Nvidia has slammed the brakes on production of its controversial H20 AI chip after Beijing urged Chinese firms to dump the US hardware on alleged security risks — a move that rattled investors and sent shockwaves through the global chip industry.

The chip giant ordered suppliers Samsung Electronics and Amkor Technology to halt manufacturing this week following China’s crackdown on the scaled-down processor designed for its market, according to The Information.

Nvidia shares slipped 1.1% in early trading Friday as Wall Street digested the latest blow to its China business, which pulled in $17 billion last year.

The freeze raises fresh doubts about demand for the H20, a watered-down version of Nvidia’s flagship accelerators created to skirt US export bans while still tapping China’s lucrative market.

Rivals Huawei Technologies and Cambricon Technologies are now poised to seize ground. Cambricon’s stock soared 20% Friday, fueling a rally among domestic chipmakers.

The timing couldn’t be worse for Nvidia, which already wrote off $5.5 billion in H20 inventory after the Trump administration initially banned the product.

In recent weeks, Chinese regulators have warned firms against using American chips, citing alleged security risks. Nvidia CEO Jensen Huang, caught off guard by the move, insisted the H20 contains no backdoors.

“We’re in dialogue with them but it’s too soon to know,” he told reporters during an impromptu airport briefing in Taiwan, where he was meeting with TSMC about his upcoming Rubin chip.

Both Nvidia and rival AMD recently won approval from Washington to resume limited AI chip sales to China under controversial terms requiring them to hand over 15% of related revenue to the US government.

But Beijing is accelerating a push to wean itself off American tech.

That push gained momentum Thursday when Chinese AI phenom DeepSeek said its latest model was built to run on next-generation homegrown chips, though it gave no details.

Meanwhile, semi-finished Nvidia chips are “piling up” at Amkor, The Information reported.

The company acknowledged it still holds large H20 stockpiles but said market conditions remain “highly uncertain.”

“We constantly manage our supply chain to address market conditions,” an Nvidia spokesperson told Bloomberg, adding the H20 was designed strictly for commercial use.

“As both governments recognize, the H20 is not a military product or for government infrastructure.”

Nvidia hopes to roll out a successor to the H20, but Huang cautioned any launch hinges on approval from the incoming Trump administration.

“Offering a new product to China for AI data centers — the follow-on to the H20 — that’s not our decision to make,” he said.
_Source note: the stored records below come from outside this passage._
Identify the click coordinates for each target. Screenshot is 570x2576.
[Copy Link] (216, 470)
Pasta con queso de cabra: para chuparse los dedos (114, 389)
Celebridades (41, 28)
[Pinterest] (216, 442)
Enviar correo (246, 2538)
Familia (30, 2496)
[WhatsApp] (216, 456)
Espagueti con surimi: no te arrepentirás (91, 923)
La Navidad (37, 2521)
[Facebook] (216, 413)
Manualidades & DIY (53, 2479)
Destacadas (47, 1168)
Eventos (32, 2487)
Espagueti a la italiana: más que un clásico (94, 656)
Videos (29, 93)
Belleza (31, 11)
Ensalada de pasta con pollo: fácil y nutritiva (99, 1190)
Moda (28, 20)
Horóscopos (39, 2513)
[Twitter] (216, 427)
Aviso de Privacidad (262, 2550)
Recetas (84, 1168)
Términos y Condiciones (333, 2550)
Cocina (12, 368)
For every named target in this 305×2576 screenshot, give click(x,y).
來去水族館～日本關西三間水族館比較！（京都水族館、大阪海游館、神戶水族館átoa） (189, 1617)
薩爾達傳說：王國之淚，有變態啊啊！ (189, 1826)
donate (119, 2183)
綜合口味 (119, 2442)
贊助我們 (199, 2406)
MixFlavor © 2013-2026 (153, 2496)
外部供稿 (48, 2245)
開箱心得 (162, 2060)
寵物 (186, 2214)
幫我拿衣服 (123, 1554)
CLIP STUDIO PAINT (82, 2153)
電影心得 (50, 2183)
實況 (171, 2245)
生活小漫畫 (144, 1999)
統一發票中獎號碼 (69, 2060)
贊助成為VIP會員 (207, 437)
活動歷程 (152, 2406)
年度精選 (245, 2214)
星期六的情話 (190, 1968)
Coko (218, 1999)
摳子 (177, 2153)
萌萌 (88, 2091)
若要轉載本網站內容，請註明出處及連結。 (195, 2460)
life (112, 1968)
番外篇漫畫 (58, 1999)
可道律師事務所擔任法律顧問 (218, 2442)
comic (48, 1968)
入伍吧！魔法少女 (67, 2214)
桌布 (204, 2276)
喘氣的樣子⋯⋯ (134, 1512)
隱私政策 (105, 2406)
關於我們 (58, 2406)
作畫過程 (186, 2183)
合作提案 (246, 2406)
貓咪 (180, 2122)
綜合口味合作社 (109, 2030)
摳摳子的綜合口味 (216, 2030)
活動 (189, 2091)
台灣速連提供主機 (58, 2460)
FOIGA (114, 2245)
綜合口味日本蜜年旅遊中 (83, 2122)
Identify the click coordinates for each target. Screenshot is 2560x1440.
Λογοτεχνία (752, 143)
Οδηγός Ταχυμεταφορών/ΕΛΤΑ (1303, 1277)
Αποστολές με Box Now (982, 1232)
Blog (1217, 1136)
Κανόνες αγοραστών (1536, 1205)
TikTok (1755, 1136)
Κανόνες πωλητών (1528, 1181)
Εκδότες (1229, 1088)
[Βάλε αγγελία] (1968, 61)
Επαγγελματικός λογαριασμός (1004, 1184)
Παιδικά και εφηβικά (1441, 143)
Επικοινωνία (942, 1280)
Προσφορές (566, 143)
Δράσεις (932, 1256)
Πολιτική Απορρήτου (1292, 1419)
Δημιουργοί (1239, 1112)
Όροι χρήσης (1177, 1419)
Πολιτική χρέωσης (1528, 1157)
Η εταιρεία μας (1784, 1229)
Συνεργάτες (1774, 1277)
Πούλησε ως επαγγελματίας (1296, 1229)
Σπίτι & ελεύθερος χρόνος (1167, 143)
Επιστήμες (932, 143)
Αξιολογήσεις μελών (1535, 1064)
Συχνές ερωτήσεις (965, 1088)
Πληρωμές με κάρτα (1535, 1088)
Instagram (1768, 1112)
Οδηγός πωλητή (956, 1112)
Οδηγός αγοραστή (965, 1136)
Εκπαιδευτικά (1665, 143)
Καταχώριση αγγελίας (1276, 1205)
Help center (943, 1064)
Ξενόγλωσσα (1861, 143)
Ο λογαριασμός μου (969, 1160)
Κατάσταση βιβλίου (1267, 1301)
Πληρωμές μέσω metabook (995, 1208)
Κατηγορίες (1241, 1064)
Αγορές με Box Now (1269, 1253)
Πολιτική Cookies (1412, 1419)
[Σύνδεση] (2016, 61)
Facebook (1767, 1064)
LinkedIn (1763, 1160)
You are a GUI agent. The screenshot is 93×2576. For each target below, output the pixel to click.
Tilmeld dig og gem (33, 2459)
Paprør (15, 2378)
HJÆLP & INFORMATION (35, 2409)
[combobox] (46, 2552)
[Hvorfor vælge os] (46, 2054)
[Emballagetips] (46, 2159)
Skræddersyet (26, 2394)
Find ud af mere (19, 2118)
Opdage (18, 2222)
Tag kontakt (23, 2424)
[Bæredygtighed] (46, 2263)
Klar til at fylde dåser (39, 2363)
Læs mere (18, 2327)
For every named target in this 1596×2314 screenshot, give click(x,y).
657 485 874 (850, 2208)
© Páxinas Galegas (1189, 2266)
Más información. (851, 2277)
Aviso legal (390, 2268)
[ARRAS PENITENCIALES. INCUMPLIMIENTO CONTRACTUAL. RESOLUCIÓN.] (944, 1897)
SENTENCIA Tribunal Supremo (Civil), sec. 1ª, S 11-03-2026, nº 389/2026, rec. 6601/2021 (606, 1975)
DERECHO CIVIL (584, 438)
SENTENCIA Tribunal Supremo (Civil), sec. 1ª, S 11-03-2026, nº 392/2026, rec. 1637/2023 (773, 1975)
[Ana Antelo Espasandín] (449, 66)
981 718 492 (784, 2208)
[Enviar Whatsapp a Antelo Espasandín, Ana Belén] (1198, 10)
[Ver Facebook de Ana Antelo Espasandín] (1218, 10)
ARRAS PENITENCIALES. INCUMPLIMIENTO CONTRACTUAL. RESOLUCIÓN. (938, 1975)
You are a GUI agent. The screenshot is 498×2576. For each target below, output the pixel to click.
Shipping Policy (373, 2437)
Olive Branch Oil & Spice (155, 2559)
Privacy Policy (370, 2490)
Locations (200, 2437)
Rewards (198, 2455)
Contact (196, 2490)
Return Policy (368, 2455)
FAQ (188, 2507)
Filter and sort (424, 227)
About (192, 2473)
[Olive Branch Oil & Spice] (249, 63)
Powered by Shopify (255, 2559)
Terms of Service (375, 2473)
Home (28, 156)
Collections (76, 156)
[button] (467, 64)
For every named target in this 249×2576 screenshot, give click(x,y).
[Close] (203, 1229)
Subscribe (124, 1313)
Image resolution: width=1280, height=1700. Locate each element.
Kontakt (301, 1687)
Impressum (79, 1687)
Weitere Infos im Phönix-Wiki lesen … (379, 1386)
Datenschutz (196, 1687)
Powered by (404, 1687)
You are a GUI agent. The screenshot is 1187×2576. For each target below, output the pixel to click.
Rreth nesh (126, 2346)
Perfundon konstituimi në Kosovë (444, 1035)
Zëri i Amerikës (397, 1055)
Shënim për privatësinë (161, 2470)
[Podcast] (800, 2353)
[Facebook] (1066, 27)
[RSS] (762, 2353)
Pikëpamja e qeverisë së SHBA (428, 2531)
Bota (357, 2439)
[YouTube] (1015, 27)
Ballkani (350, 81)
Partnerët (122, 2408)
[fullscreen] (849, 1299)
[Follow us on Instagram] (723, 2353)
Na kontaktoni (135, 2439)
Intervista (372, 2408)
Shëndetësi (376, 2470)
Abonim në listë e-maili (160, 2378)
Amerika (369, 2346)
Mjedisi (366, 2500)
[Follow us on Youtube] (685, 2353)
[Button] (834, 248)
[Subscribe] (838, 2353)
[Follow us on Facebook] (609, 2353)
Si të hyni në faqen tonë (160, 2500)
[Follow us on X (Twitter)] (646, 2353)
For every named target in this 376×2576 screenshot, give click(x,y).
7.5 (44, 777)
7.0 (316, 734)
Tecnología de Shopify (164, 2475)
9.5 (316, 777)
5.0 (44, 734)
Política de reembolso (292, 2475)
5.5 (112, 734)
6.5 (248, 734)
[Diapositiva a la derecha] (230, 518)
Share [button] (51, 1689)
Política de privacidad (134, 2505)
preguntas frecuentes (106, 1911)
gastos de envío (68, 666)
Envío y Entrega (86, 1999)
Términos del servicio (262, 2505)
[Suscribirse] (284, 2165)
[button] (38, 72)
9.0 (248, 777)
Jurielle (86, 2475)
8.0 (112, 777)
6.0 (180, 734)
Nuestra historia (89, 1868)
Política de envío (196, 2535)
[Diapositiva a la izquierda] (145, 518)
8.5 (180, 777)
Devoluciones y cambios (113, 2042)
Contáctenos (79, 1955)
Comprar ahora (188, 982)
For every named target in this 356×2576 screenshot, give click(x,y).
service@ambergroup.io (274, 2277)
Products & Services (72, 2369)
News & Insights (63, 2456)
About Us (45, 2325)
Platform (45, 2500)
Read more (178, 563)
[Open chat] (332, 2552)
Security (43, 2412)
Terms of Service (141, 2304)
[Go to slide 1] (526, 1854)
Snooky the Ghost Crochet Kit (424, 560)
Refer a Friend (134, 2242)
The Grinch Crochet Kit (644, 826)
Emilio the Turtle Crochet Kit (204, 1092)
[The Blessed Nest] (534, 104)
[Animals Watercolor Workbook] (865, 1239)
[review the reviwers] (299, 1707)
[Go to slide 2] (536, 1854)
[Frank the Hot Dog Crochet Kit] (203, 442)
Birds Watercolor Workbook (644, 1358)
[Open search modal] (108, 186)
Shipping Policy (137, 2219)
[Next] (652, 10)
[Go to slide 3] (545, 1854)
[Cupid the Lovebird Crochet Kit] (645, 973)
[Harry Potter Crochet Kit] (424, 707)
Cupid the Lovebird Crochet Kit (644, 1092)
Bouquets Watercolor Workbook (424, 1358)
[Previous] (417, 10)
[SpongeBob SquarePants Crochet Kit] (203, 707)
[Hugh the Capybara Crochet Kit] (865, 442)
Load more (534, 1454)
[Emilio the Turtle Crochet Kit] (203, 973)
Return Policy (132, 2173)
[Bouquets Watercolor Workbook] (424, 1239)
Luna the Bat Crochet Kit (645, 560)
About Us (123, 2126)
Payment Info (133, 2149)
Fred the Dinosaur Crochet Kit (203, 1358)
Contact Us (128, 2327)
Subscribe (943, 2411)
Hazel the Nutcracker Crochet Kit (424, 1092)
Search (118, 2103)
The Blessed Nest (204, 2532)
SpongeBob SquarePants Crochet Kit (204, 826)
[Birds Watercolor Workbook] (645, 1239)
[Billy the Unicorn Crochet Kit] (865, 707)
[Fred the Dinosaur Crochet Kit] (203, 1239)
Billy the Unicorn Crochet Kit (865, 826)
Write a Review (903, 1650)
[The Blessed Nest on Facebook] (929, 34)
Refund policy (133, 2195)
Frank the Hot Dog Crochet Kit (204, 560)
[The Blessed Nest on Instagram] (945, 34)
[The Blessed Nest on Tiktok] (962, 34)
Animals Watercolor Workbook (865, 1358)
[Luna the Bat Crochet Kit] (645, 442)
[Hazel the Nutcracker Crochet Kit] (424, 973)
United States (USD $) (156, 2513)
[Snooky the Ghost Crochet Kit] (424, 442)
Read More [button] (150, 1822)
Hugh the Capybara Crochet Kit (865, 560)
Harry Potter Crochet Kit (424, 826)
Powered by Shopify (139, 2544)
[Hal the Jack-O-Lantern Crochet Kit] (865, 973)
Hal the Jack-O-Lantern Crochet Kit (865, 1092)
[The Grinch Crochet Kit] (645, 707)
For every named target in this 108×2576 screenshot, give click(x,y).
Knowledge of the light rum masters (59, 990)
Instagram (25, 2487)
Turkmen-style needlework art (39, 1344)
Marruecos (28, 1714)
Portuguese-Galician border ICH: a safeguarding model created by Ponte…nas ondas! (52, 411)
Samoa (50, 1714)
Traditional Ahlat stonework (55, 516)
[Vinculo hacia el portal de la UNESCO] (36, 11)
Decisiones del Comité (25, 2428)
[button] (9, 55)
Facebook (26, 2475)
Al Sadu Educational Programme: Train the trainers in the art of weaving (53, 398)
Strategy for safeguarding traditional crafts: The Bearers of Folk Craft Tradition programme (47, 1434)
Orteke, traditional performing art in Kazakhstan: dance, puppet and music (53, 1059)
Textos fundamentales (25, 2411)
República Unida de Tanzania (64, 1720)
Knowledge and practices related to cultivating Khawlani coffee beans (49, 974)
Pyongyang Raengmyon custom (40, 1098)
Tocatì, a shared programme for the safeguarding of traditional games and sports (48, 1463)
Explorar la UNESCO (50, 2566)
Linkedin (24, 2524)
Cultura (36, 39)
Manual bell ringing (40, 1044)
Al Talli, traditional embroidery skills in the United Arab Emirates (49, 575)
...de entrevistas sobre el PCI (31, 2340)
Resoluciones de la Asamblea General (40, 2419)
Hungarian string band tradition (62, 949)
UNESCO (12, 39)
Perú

Bloomberg Intelligence analysts said the halt creates “fresh uncertainty” over when Nvidia’s China business can recover, though they expect strong US demand to soften the blow.

Nvidia reports earnings next week, giving investors their first detailed look at how escalating trade tensions are hitting the world’s most valuable chipmaker.

“We constantly manage our supply chain to address market conditions,” an Nvidia spokesperson told The Post.

“As both governments recognize, the H20 is not a military product or for government infrastructure. China won’t rely on American chips for government operations, just like the U.S. government would not rely on chips from China. However, allowing U.S. chips for beneficial commercial business use is good for everyone.”

The Nvidia rep added that “cybersecurity is critically important to us. NVIDIA does not have ‘backdoors’ in our chips that would give anyone a remote way to access or control them. The market can use the H20 with confidence.”

The Post has sought comment from Samsung, Amkor, TSMC, Huawei, Cambricon, DeepSeek and the Chinese government.